Tom Brady destroyed his cellphone.

The Patriots quarterback, whose four-game suspension was upheld by the NFL, testified at his appeal hearing on June 23 that it is standard practice for him, or his assistant, to destroy his old cellphones and SIM cards upon acquiring a new one. He began using a new phone “on or about March 6,” which is also the day he met with Ted Wells and investigators to be interviewed about Deflategate.

Commissioner Roger Goodell, in his 20-page explanation of his decision to uphold the suspension, called this decision “very troubling.”

“Mr. Brady made a deliberate effort to ensure that investigators would never have access to information that he had been asked to produce,” Goodell wrote.

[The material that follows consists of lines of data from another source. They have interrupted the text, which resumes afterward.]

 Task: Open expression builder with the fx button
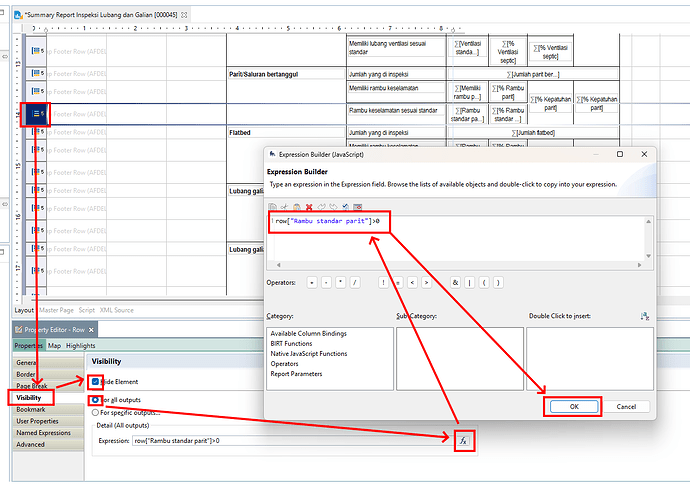[463, 439]
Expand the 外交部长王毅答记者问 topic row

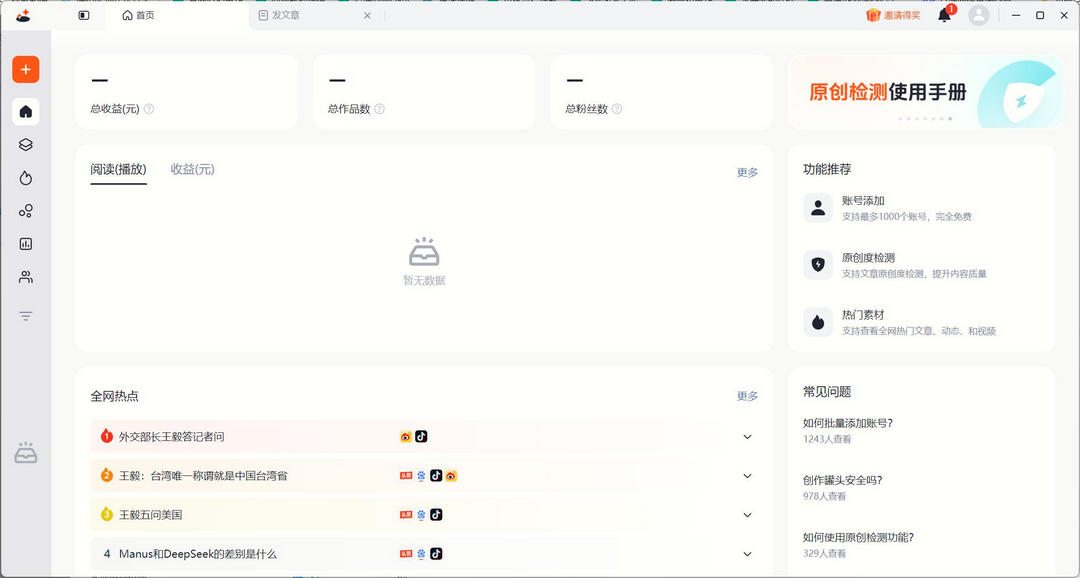click(x=747, y=436)
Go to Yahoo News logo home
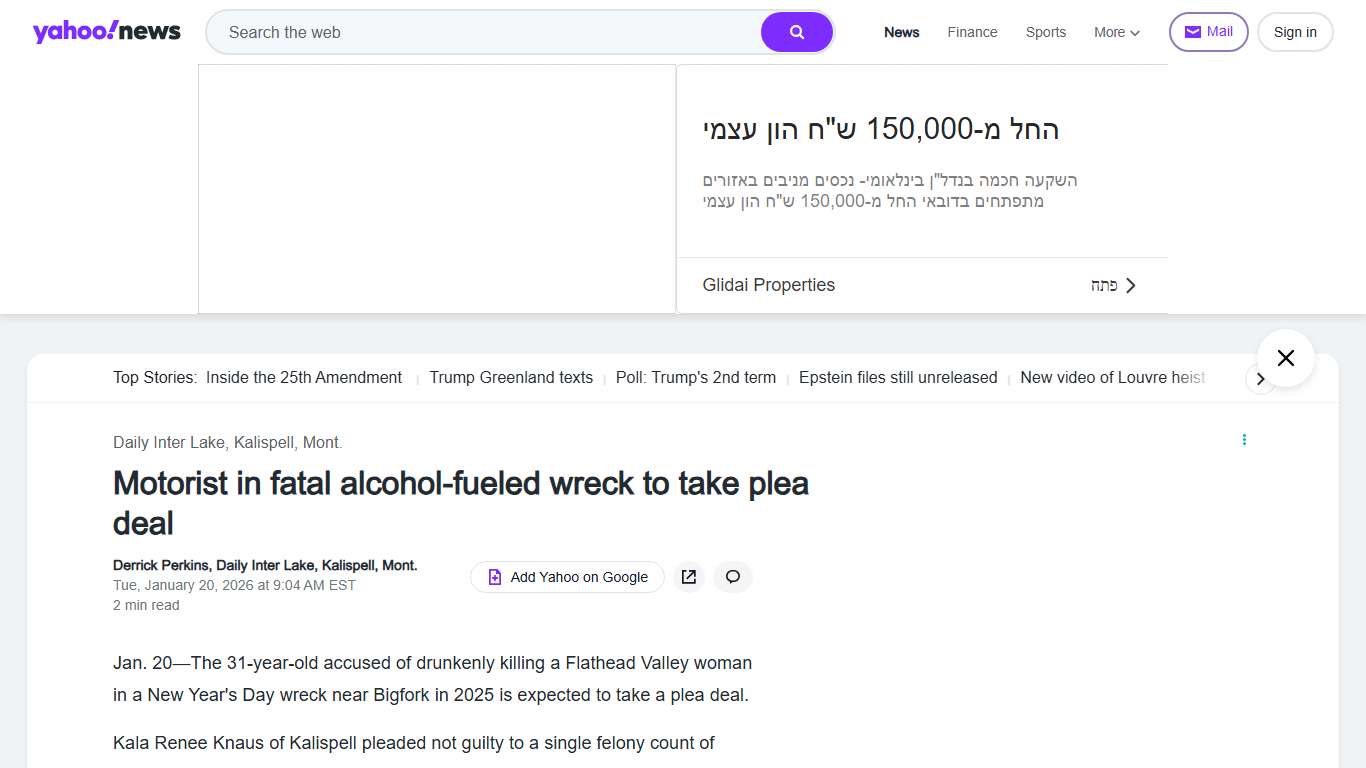The height and width of the screenshot is (768, 1366). (107, 32)
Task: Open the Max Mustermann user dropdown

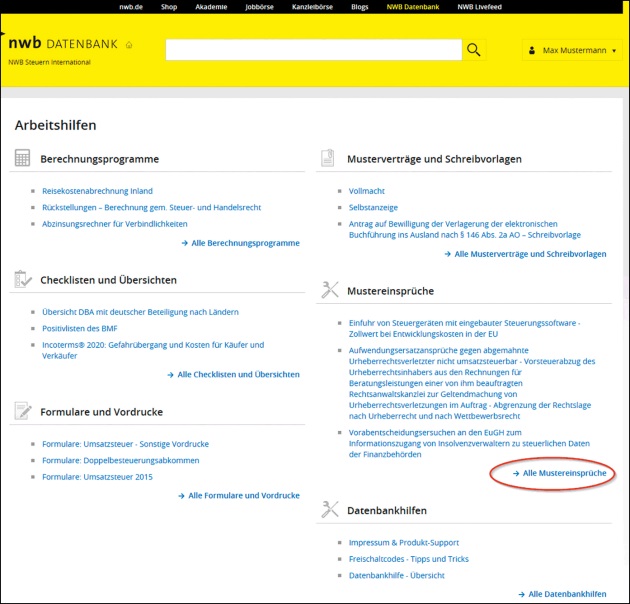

Brady used the old cellphone for four months — beginning Nov. 6, 2014 — before getting a new one. He did not tell Wells and investigators about his decision to get rid of the old phone, and its contents, until June 18.

“During the four months that the cellphone was in use, Brady had exchanged nearly 10,000 text messages, none of which can now be retrieved from that device,” the league said in its release Tuesday. “Following the appeal hearing, Mr. Brady’s representatives provided a letter from his cellphone carrier confirming that the text messages sent from or received by the destroyed cellphone could no longer be recovered.”

The NFL Players’ Association hired a forensic expert, Brad Maryman, to review two of Brady’s cellphones — one used from spring 2014 to Nov. 5, 2014 and the other from March 6 to April 8 — and submit a report for the appeal hearing.

Goodell wrote that Maryman’s review “was extremely limited” and didn’t include all communication materials investigators requested.

Goodell also wrote that Maryman’s review of the first of those two phones went against Brady’s claim that it’s common practice for him to destroy old phones.


“Had Mr. Brady followed what he and his attorneys called his ‘ordinary practice,’ one would expect that the cellphone that he had used prior to November 6, 2014 would have been destroyed long before Mr. Maryman was hired,” Goodell wrote. “No explanation was provided for this anomaly.”